Duygusal ve psikolojik açıdan patlama noktasına geldiğim için bu konuyu burada paylaşma ihtiyacı duyuyorum. Biraz dert anlatacağım okumak istemeyen lütfen tam bu noktada bıraksın gitsin.
Daha önceki entrylerimde de belirtmiştim aslında. Erkek arkadaşımın ailesinin şirketinde işe başladığımı. Bir ay oldu neredeyse sorunsuz. iş gezisi için Almanya'dayız şu an. Annesi, babası ve başka firmalardan iki Türk adam daha. Akşam yemeğinde gerek cinsiyetçi yaklaşımlar, gerek anti-feminist sözler masada fır dönüyordu. Tabiki dayanamayıp atıldım. Dört yetişkin kişiye karşı bir kişi idim.Buraya kadar da mesele yok.
Mesele aile konusu oldu. Anne-babası ayrı olan çocuklar sorunlu olurmuş. Tabiki yine dayanamadım ve söyleyiverdim. Çünkü bu konuda konuşulması beni hep rahatsız etmiştir. Anne ve babamın ayrılmasını ben istemedim bu sebeple ötekileştirilmeyi de haketmedim. Ucube gibi görülmeyi de. inanın en ufak problem yaratan bir tutum takınmadım. Ama sevgilimin babası dedi ki sen niye bu aile konularında saldırgansın. bana demek istediği ise şuydu sen sorunlusun. bu yüzden bize muhalif oluyorsun.

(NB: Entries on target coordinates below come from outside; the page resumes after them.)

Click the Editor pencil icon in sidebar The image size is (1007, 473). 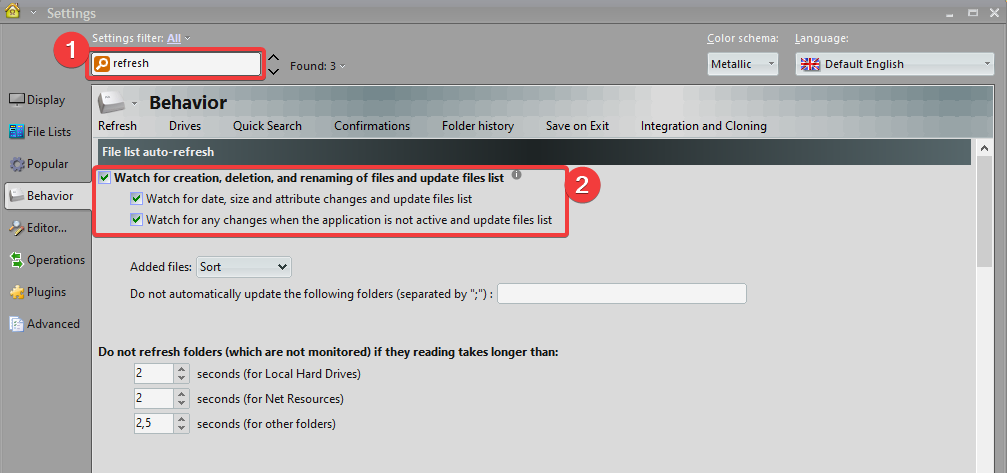point(17,228)
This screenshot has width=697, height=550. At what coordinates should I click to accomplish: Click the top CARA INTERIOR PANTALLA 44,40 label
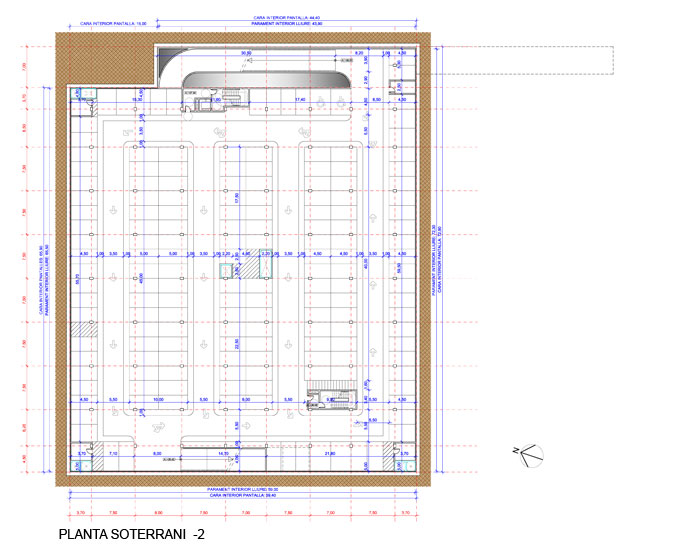point(277,18)
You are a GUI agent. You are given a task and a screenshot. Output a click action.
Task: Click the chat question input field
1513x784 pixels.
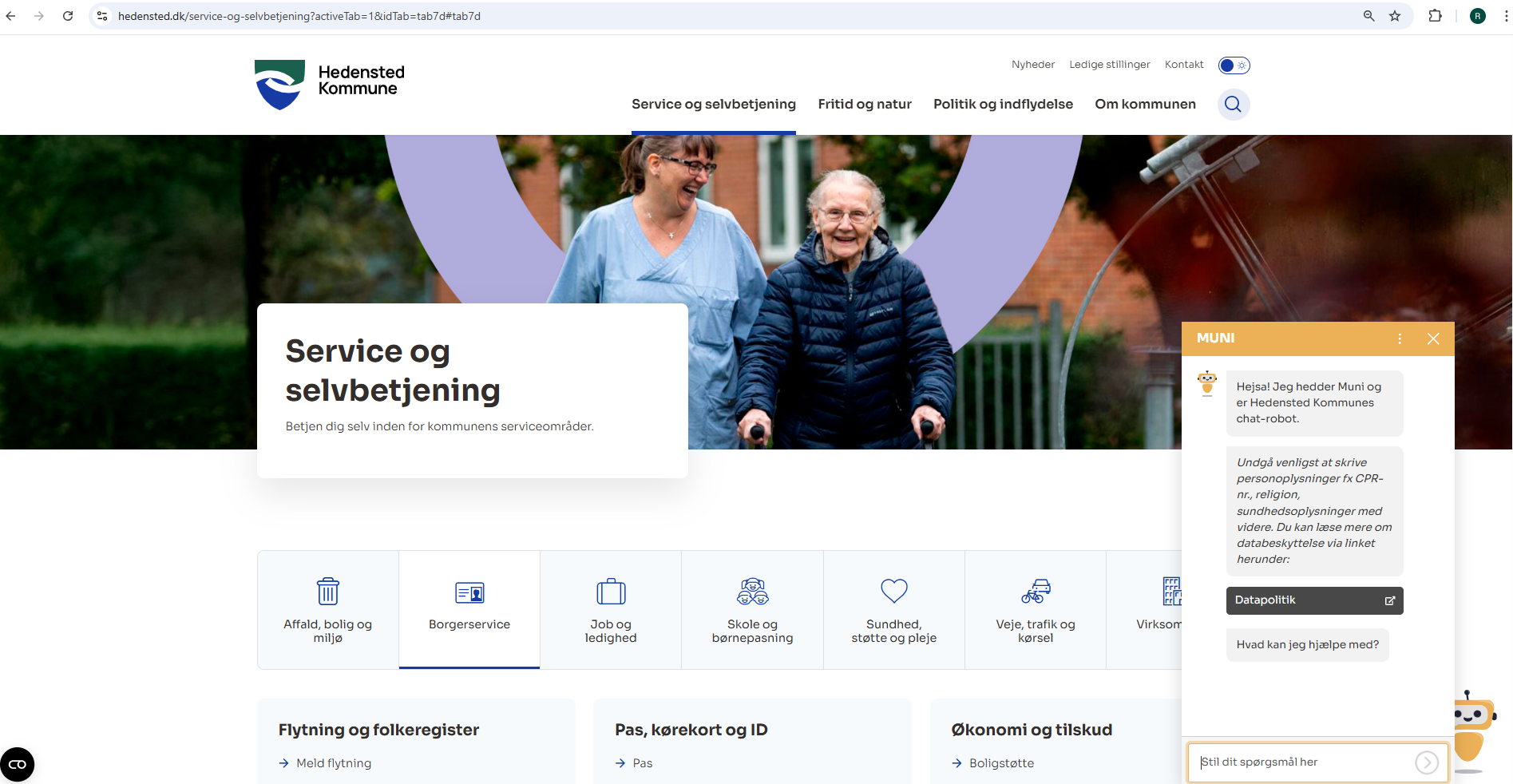(x=1303, y=762)
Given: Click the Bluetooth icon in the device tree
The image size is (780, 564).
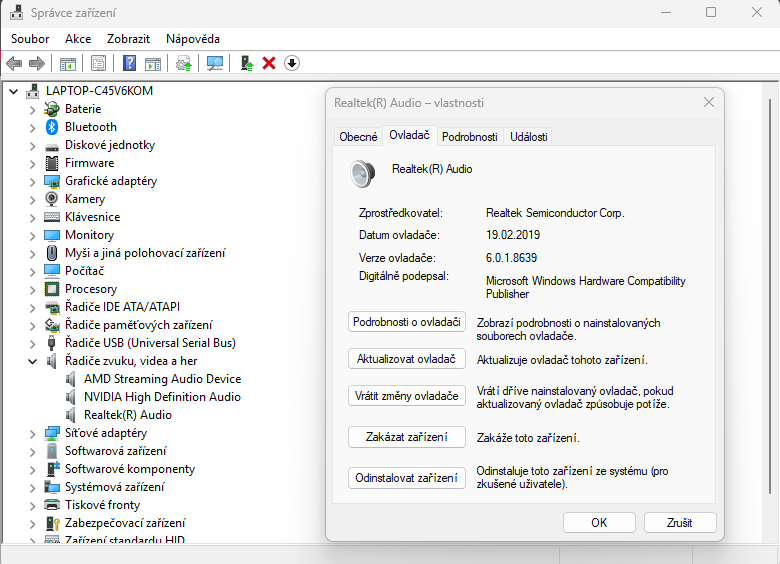Looking at the screenshot, I should coord(53,127).
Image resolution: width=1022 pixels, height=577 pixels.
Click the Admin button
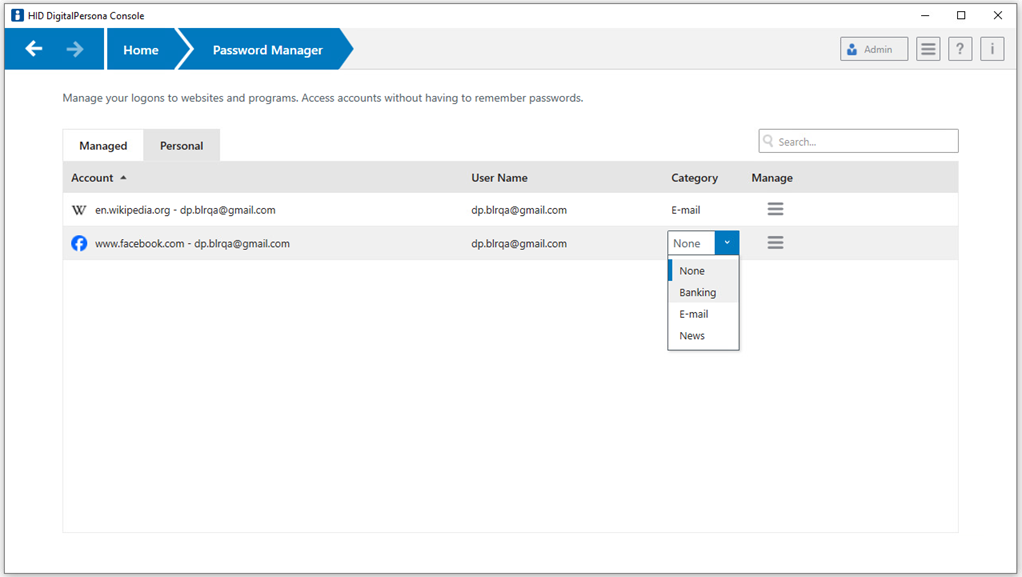tap(873, 48)
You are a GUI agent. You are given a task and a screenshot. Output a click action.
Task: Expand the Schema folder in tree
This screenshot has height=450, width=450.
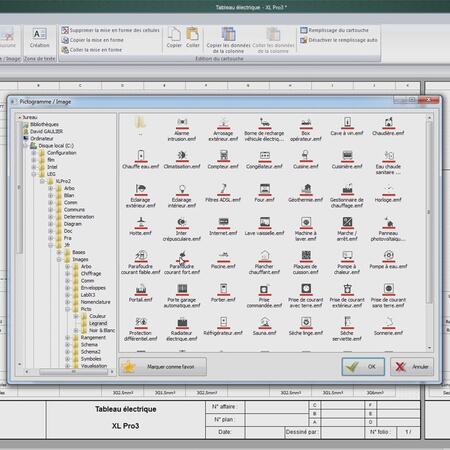[68, 345]
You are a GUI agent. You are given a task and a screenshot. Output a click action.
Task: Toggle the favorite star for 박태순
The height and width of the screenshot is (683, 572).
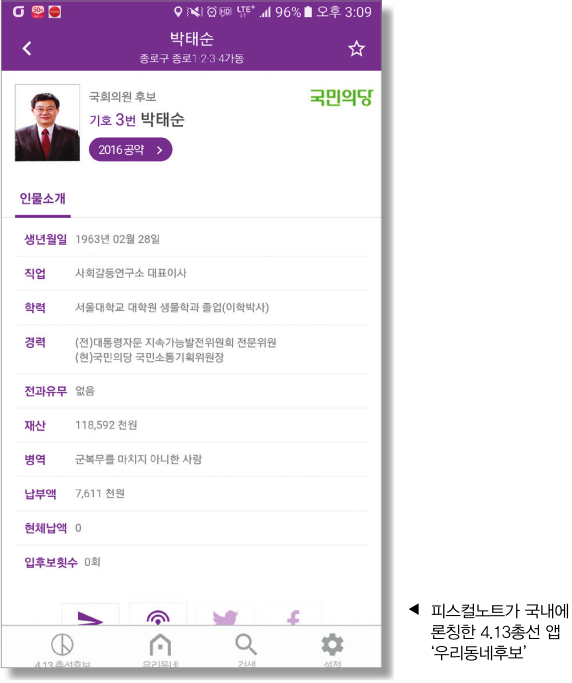[x=356, y=48]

Ben mi istedim anne babamın ayrı olmasını? Benim ne suçum vardı? On üç sene önce ayrıldılar. On üç senedir görmem ben babamı. On üç sene önce ilkokuldayken de aynı muhabbet dönerdi. arkadaşlarım bile dışlardı beni. liseye gelene kadar arkadaşım olmadı. bana hep senin baban yok dendi. problemlisindir sen dendi. bense hep benim babam var sadece artık birlikte yaşamıyorlar derdim. Belki sorunluyum farkında değilim. Ama saygıda hiçbir kusur etmezken, hele ben sizin gelin adayınız isem, bunu yürekten istediğinizi bana defalarca dile getirmişseniz annemin babamın ayrı olduğunu bildiğiniz halde gözümün içine baka baka sorunludur böyle çocuklar diye dalga geçmezsiniz. Eğitimim yerinde, işim yerinde, dilim var, oturup kalkmasını çok iyi bildiğimi söyleyen kendileri, ev çekip çevirebilirsin sen diye söyleyen kendileri. Ben anlamıyorum. anneler babalar hata yapıyorlar. Ve çocuklar bu bedeli hayatları boyunca ödüyorlar. Hem de hiç hataları olmadığı halde. oysa ben babamın aklına bir kere geliyor muyum? gelmiyorum. On üç yıldır bir kere aramadı. Yeterince üzülürken neden buna maruz kalıyorum?
Yalvarırım bu tarz konuşmalar yapmayın. Siz vurdumduymaz bir şekilde konuşurken birilerinin canını çok yakıyor sözleriniz.
saat 11 den beri Otel odasındayım. Bunları düşünüyorum ve ağlıyorum. Ve tam iki saattir kendimi asmayı düşünüyorum.